Washington, D.C.– Rep. Raúl M. Grijalva today hailed the Department of the Interior (DOI) announcement that oil and gas companies must permanently plug any Gulf of Mexico wells that have been idle for at least five years. The announcement comes after Grijalva wrote an August 2 letter to Interior Secretary Ken Salazar calling attention to idle rigs in the region and prompting Salazar to push responsible companies to dismantle outdated rigs using local labor.
“This is excellent news for the Gulf and the nation, both economically and environmentally,” Grijalva said of the policy. “These structures are not producing resources or creating jobs by just sitting there, and the risk of leaking abandoned rigs is something we’ve overlooked long enough. This announcement should put thousands of Gulf laborers back to work in short order cleaning up the Gulf and opening up new opportunities. I sincerely thank the Secretary for his attention to this, and I’m going to keep a close watch on how this is implemented.”

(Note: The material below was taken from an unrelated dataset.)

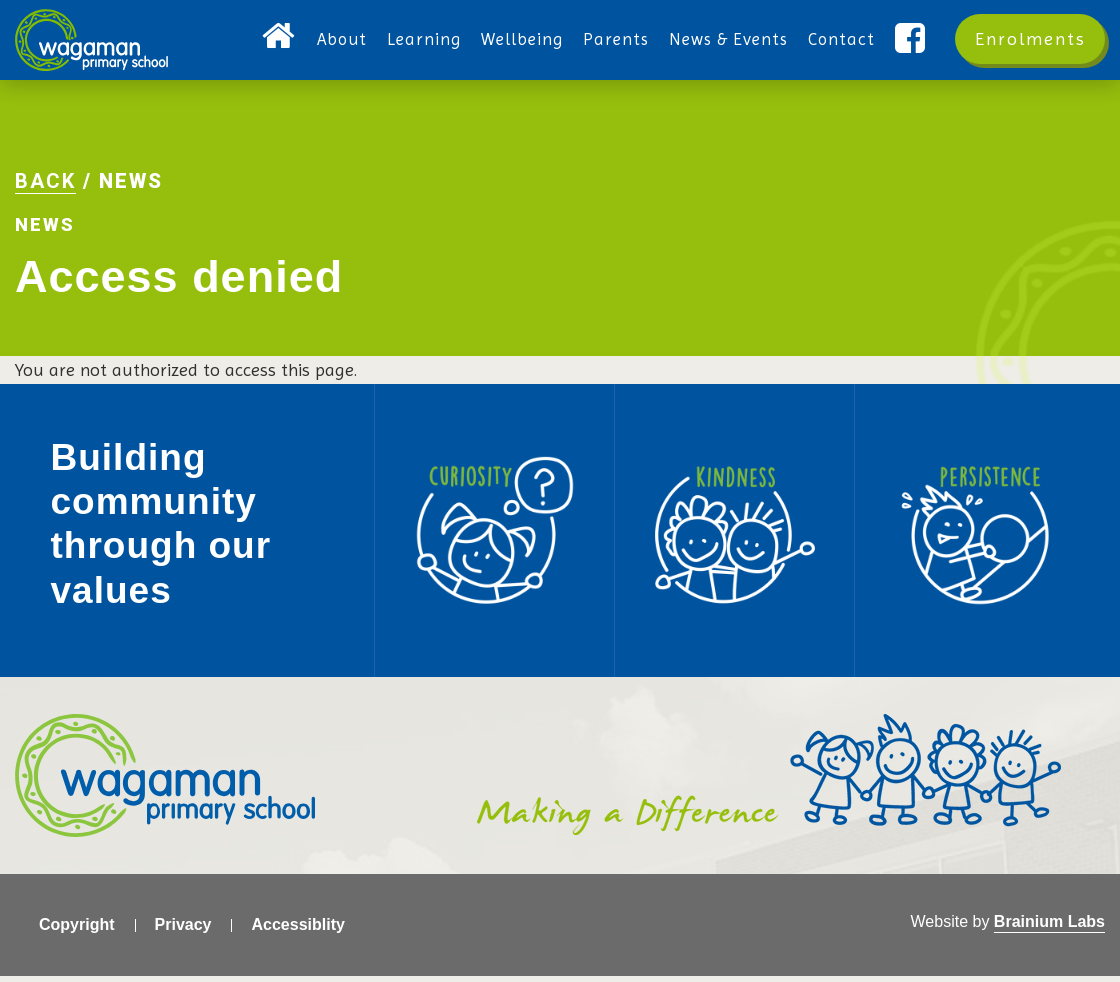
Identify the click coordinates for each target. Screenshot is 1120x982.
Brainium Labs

Grijalva’s letter called on the oil and gas industry to employ Gulf labor to remove unused rigs, commonly referred to as “idle iron.” The letter stated that Gulf residents “should be put to work removing idle iron as soon as possible. This would revitalize the regional economy in several ways. By removing outdated structures, Gulf workers would help the structures’ owners comply with existing regulations and ensure that cleared areas are open to potential future opportunities. Idle iron parent companies should be encouraged to hire local labor without delay to dismantle and remove as many structures as can be located.”

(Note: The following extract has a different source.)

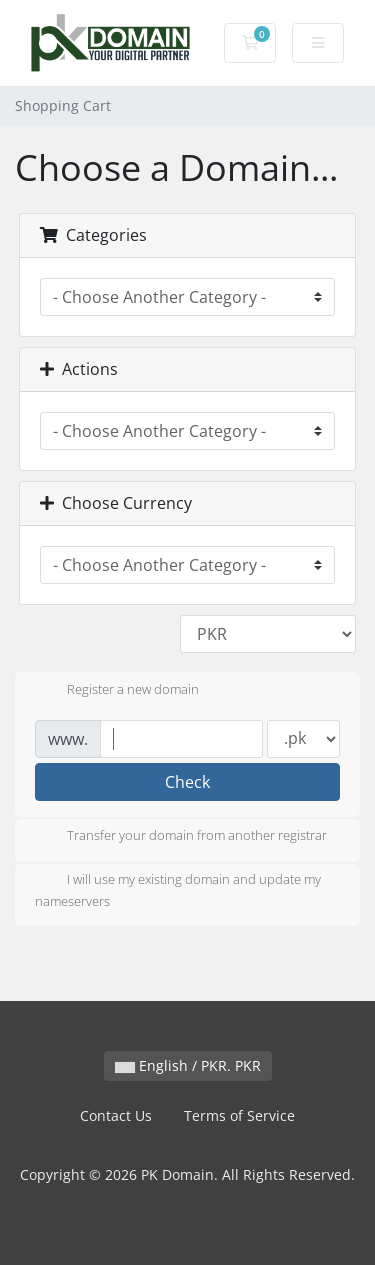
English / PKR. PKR (188, 1065)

According to DOI’s announcement, which officially constitutes guidance on how to implement existing rules, oil and gas companies operating in the Gulf of Mexico now must “set permanent plugs in nearly 3,500 nonproducing wells that are currently completed with a subsurface safety valve in place and dismantle about 650 oil and gas production platforms if they are no longer being used for exploration or production.”

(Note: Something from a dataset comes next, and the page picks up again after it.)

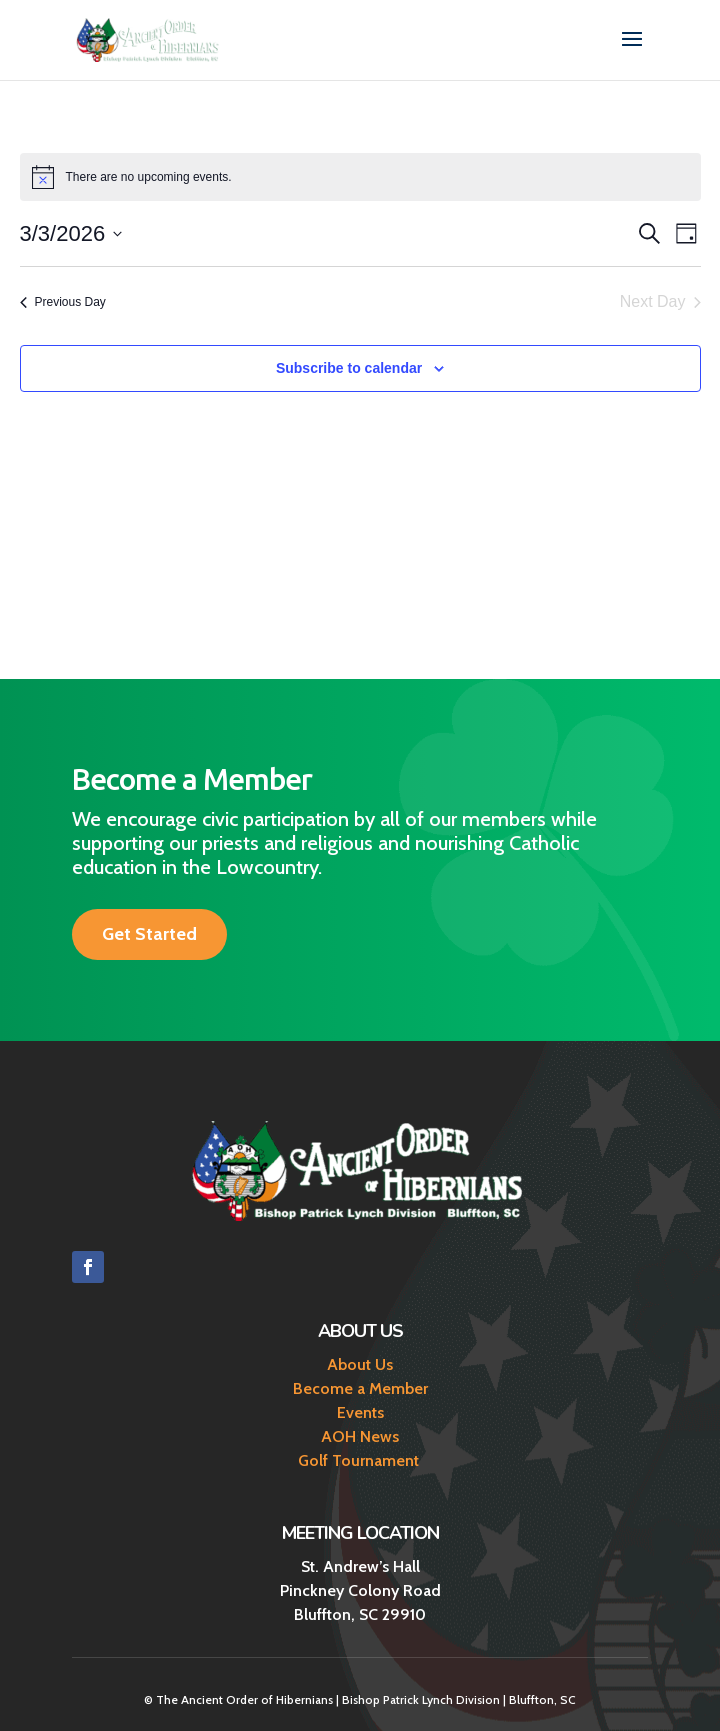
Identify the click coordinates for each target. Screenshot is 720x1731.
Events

The new standard goes into effect Oct. 15, after which companies will have 120 days to submit a company-wide plan for decommissioning affected facilities and wells.
In praising DOI’s decision, Grijalva called on Congress to fully fund the Department’s request for six more full-time well inspectors in fiscal year 2011, an issue he raised in his letter to Salazar. Congress has not yet finalized that funding bill.